Roman Catholics in America have more at issue in this doctrine than most of their fellow believers. To be sure, their relations with other Christians are still centered in political and social issues rather than in questions like baptism and the creed. Thus, in a recent symposium on Roman Catholicism by a group ol Jews and Protestants, nearly every chapter referred to the problem of birth control, but none discussed the Virgin Mary, the sacraments, or the Holy Trinity. Some Protestants still act as though American Protestantism had invented religious liberty and had some residual rights to determine who is and who is not a loyal citizen.
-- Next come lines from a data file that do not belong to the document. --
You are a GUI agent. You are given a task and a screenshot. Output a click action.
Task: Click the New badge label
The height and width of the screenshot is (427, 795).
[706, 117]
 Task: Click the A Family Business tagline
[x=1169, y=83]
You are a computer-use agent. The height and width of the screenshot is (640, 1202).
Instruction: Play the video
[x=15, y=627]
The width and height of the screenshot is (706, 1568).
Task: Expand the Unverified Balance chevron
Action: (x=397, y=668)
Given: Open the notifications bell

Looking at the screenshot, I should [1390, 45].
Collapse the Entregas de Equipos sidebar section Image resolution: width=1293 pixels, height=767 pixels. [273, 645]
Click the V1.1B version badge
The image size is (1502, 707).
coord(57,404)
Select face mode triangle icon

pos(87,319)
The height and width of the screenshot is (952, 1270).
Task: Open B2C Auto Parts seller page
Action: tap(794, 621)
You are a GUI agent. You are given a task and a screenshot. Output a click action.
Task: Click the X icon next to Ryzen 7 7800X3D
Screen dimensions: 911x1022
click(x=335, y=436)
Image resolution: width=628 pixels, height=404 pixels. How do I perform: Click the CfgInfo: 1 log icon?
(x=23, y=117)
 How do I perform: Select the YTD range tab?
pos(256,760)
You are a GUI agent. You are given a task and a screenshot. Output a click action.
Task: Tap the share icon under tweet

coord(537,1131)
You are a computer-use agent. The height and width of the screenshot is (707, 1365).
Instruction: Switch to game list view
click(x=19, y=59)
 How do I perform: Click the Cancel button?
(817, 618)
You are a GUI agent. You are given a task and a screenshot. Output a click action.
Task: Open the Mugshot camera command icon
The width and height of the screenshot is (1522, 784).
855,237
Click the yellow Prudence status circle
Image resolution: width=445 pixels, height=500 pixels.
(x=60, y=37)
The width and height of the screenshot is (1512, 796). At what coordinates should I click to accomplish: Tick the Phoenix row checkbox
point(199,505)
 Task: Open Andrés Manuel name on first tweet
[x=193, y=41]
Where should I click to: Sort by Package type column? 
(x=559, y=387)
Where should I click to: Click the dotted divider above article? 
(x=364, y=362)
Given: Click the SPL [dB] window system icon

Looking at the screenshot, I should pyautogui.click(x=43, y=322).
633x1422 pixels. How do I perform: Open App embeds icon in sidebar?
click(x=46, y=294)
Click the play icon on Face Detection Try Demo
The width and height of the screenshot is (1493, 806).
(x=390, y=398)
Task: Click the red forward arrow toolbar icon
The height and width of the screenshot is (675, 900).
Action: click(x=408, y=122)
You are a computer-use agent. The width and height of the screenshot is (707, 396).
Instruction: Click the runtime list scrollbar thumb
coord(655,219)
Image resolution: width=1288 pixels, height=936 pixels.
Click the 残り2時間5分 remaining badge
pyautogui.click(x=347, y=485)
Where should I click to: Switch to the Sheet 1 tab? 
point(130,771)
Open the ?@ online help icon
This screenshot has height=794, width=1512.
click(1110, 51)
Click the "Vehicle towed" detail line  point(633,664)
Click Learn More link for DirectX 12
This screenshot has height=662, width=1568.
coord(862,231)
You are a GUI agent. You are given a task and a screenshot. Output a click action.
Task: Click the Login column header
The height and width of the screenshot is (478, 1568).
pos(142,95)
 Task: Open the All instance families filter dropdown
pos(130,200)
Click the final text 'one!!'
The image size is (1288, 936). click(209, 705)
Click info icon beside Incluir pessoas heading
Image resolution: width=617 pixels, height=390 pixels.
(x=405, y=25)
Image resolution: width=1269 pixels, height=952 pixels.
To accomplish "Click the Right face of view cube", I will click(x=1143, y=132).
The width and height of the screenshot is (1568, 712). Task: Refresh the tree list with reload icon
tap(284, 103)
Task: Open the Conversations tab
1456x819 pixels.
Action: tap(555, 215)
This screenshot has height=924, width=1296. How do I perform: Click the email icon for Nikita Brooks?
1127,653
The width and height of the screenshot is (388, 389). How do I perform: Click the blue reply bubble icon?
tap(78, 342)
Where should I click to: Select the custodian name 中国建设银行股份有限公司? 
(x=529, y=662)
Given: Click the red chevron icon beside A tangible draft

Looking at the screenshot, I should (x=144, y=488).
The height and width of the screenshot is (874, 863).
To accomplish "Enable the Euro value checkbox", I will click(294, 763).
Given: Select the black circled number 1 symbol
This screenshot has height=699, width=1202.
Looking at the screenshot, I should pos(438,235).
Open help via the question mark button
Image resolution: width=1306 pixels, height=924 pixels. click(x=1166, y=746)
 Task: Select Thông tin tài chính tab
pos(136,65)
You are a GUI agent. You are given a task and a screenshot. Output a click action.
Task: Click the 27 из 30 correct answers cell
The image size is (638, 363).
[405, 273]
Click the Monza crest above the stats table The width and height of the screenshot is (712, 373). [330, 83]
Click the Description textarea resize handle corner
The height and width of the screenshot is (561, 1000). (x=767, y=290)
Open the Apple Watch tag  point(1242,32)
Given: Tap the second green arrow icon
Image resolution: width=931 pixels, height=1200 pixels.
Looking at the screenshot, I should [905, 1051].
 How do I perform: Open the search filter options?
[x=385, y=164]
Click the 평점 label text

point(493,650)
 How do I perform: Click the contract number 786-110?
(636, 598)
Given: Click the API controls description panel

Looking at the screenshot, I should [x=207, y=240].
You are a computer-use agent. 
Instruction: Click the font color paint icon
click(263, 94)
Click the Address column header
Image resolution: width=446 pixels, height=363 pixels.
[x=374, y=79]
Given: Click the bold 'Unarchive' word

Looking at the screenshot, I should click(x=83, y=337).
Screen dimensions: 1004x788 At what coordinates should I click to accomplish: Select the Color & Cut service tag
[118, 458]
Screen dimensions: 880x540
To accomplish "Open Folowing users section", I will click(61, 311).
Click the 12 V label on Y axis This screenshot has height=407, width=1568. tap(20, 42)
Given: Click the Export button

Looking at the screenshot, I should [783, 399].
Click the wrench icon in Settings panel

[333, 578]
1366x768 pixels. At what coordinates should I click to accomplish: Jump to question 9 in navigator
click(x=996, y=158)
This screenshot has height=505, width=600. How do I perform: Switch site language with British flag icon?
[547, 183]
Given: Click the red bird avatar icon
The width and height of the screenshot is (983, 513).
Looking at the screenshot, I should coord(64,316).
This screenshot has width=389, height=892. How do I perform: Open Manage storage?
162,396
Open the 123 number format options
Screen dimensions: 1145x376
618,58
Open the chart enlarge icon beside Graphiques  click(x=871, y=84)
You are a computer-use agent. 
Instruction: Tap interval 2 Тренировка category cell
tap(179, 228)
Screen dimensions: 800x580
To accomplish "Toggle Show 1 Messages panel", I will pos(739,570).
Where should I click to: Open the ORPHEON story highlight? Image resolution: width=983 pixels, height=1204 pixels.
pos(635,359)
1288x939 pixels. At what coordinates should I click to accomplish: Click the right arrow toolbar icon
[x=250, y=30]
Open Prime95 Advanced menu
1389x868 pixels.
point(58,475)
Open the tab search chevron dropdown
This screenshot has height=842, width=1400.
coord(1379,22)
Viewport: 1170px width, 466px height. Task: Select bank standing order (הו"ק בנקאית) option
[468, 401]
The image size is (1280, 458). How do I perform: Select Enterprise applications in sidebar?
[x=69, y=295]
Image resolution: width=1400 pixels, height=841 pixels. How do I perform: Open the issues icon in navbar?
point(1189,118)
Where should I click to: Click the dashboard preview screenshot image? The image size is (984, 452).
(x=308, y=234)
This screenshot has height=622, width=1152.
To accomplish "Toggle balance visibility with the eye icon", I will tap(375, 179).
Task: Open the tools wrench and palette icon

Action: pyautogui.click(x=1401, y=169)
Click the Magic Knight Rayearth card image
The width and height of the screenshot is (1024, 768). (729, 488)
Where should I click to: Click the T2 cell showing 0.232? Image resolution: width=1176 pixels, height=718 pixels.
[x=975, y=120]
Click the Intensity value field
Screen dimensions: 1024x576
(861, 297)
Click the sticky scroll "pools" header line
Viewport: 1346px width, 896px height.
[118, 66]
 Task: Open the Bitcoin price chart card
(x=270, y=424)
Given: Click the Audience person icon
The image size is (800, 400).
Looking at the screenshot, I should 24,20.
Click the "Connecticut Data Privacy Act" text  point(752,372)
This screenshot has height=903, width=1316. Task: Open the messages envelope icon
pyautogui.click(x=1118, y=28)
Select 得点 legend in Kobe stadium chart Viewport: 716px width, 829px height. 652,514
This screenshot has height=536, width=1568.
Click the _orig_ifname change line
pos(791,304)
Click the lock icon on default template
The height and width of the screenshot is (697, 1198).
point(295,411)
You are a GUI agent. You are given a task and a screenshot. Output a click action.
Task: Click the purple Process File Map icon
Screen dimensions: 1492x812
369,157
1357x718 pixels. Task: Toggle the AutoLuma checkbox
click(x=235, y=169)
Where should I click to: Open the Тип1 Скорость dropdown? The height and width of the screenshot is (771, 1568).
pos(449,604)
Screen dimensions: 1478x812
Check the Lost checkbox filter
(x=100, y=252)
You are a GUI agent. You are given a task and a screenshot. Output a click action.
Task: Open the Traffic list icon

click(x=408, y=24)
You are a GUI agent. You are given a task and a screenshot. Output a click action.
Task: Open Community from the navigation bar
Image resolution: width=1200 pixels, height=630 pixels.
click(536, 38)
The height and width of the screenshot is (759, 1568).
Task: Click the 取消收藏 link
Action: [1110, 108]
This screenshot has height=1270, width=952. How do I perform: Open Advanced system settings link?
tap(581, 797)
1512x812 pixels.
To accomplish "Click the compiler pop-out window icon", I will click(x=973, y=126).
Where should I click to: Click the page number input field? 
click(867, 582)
But a large — and increasing — number of Roman Catholics, Piotestants, and Orthodox in the United States have outgrown the mutual suspicions of an earlier day.
As so often happens, the intuition of the faithful has anticipated the formal definition of doctrine, and Roman Catholics in the United States have learned from their daily contacts with Eastern Orthodox and Protestant Christians that the grace of Christ is not confined to the jurisdictional boundaries of their own parish or diocese. Rome does acknowledge the priesthood of the Eastern Orthodox churches as valid, for they are churches in a sense that the Protestant denominations are not. Nor can the possibility be precluded that a part of the ecumenical development ol Roman Catholicism will be a reconsideration of its relation to such organizations as the World Council of Churches. As it is now constituted, the World Council is not suited to the doctrine and polity of Roman Catholicism. Informal participation of individuals and groups there has been, and the number of such consultations is increasing. But we could witness in our century a more manifest demonstration of how universal the faith, hope, and charity of the Church truly are. That is certainly what American Christians of all churches should pray to see.
Does this mean the achievement of one universal Church in our time? I do not see how this can happen. To me it seems like utter romanticism to expect that one or two generations can make up for four centuries. Protestantism and Roman Catholicism are not simply two versions of one movement; their differences arc fundamental and apparently permanent. Short of a catastrophe that would destroy most of the world we know and would leave, at most, only one possible way of Christian obedience, there seems to be little prospect for the unification ol Christendom. Yet Roman Catholics and Protestants agree that, in the words of the Gospel, “for men this is impossible, but everything is possible for God.” And God is still the ground of the Church’s being and hope, of its unity and its universality.